The LASEMA general manager said there was “no effective
crowd control” in the aftermath of the collapse, which engineers have blamed on
the addition of extra floors to the guesthouse.
“The crowd impeded our operation. They did not allow our
personnel and equipment to come in. They frustrated the emergency workers at
the scene,” he added.
Instead of allowing trained rescue workers with specialist
equipment to search for survivors, only church members and volunteers were
allowed to pick through the rubble, he said.
“There were restrictions of emergency responders to the
scene of the collapse. On the first day, we were assaulted, especially my
humble self,” he continued.
“We were not allowed to do documentation. Photographs of the
incident were not allowed.
“We asked for the manifest to know the number and identities
of the people in the building, we were not given.
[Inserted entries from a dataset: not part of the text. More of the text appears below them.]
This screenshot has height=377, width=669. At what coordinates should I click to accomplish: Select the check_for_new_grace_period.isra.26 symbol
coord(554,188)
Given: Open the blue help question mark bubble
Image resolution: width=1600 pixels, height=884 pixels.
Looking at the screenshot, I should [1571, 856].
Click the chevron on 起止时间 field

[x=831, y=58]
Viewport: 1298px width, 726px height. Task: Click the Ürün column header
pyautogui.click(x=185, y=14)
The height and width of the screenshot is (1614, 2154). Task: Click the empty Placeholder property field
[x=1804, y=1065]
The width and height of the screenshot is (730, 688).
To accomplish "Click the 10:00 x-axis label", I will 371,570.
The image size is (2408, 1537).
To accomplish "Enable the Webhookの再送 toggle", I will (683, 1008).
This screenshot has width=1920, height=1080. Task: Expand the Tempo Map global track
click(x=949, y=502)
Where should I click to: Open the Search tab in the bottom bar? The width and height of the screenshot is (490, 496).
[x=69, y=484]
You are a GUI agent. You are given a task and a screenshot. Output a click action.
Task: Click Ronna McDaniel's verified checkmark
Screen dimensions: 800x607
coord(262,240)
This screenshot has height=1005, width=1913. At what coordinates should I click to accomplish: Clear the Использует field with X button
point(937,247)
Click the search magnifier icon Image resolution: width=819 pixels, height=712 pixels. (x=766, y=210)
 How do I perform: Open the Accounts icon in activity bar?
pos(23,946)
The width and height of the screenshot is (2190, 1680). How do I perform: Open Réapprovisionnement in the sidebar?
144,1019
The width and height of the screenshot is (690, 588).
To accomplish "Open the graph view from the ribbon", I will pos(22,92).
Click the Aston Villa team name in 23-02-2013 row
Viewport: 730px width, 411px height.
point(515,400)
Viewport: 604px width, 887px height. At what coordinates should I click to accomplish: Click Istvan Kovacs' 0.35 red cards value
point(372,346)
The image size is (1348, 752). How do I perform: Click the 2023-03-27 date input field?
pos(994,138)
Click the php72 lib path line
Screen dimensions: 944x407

We asked for the building
plan, we were not given.”
Expert witnesses at the hearing have previously ruled out
sabotage from a low-flying aircraft or an explosion, as suggested by Joshua and
SCOAN members.
Osanyintolu, a medical doctor, also rejected the theory: “On
observation, bodies were not mutilated. They were not disjointed… the bodies
were not burned.”
The court has heard that the guesthouse did not have
planning permission and that other structures on the site, including the
church’s main auditorium, were structurally defective.